### Set tasks
a: Please list every top-level section into which, according to the article on digital video preservation, the Matroska wrapper is organized.
b: In the article on digital video preservation, who outlined the capacities of the Matroska container in a paper at the ipres conference in 2016?
c: Reproduce everything from "The aim of CELLAR" down to "for audiovisual archivists." in the article on digital video preservation, swapping "archivists" for "preservationists".
─── Text excerpt ───
We are living in interesting times for digital video preservation (we are living in interesting times for other reasons too, of course).
For many years digital video preservation has been a confusing area of audiovisual archiving. To date there is no settled standard that organisations, institutions and individuals can unilaterally adopt. As Peter Bubestinger-Steindl argues, ‘no matter whom you ask [about which format to use] you will get different answers. The answers might be correct, but they might not be the right solution for your use-cases.’
While it remains the case that there is still no one-size-fits-all solution for digital video preservation, recent progress made by the Codec Encoding for LossLess Archiving and Realtime transmission (CELLAR) working group should be on the radar of archivists in the field.
The aim of CELLAR is to standardise three lossless open-source audiovisual formats – Matroska, FFV1 and FLAC – for use in archival environments and transmission.
To date the evolution of video formats has largely been driven by broadcast, production and consumer markets. The development of video formats for long term archival use has been a secondary consideration.
The work on the Matroska container, FFV1 video codec and FLAC audio codec is therefore hugely significant because they have, essentially, been developed by audiovisual archivists for audiovisual archivists.
Other key points to note is that Matroska, FFV1 and FLAC are:
1. Open Source. This increases their resilience as a preservation format because the code’s development is widely documented.
And, importantly, they employ
2. Lossless compression. Simply put, lossless compression makes digital video files easier to store and transmit: file size is decreased without damaging integrity.
Managing large file sizes has been a major practical glitch that has held back digital video preservation in the past. The development of effective lossless compression for digital video is therefore a huge advance.
Archival focus
The archival-focus is evident in the capacities of Matroska container, as outlined by Dave Rice and Ashley Blewer in a paper presented at the ipres conference in 2016.
Here they explain that ‘the Matroska wrapper is organized into top-level sectional elements for the storage of attachments, chapter information, metadata and tags, indexes, track descriptions, and encoding audiovisual data.’
Each of these elements has a checksum associated with it, which means that each part of the file can be checked at a granular level. If there is an error in the track description, for example, this can be specifically dealt with. Matroska enables digital video preservation to become targeted and focused, a very useful thing given the complexity of video files.
It is also possible to embed technical and descriptive metadata within the Matroska container, rather than alongside it in a sidecar document.
This will no doubt make Matroska attractive to archivists who dream of a container-format that can store additional technical and contextual information.
─── Provided material ───
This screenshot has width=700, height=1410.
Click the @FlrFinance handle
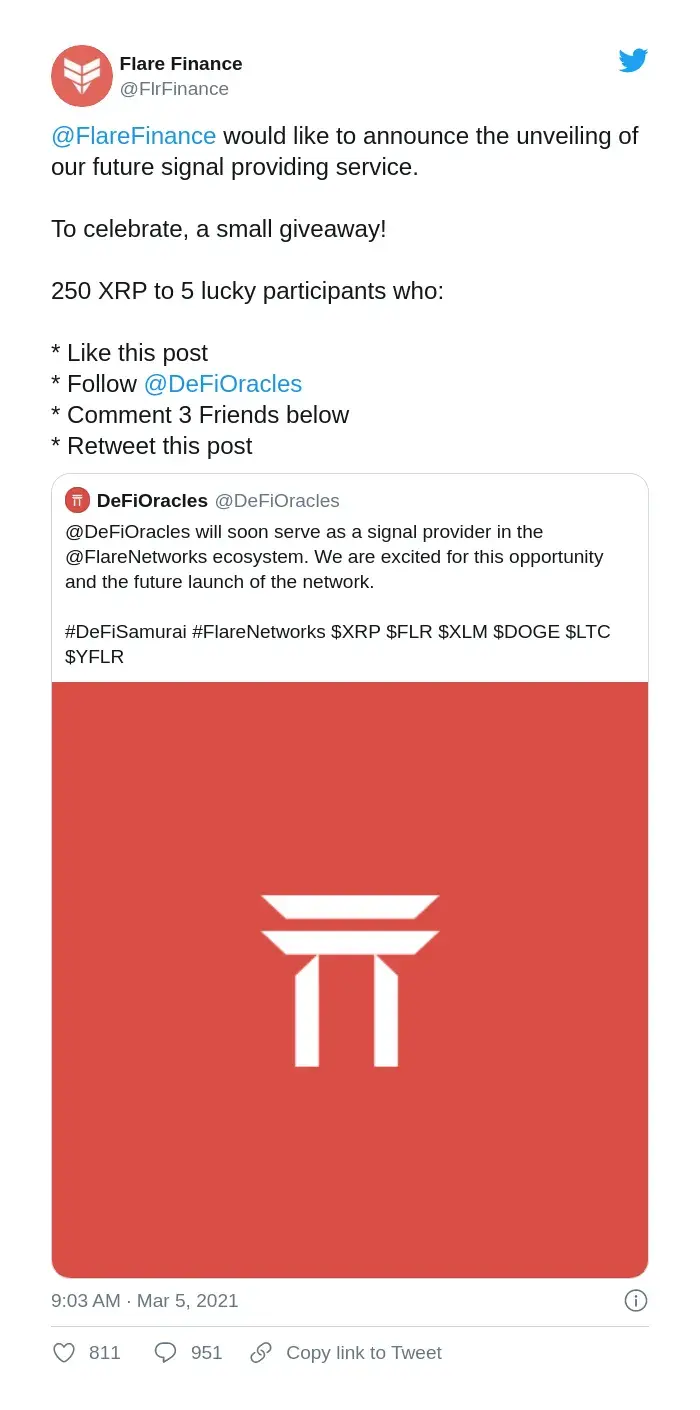tap(175, 88)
───
### Results for the exercise
a: Attachments; chapter information; metadata and tags; indexes; track descriptions; encoding audiovisual data.

b: Dave Rice and Ashley Blewer.

c:
The aim of CELLAR is to standardise three lossless open-source audiovisual formats – Matroska, FFV1 and FLAC – for use in archival environments and transmission.
To date the evolution of video formats has largely been driven by broadcast, production and consumer markets. The development of video formats for long term archival use has been a secondary consideration.
The work on the Matroska container, FFV1 video codec and FLAC audio codec is therefore hugely significant because they have, essentially, been developed by audiovisual preservationists for audiovisual preservationists.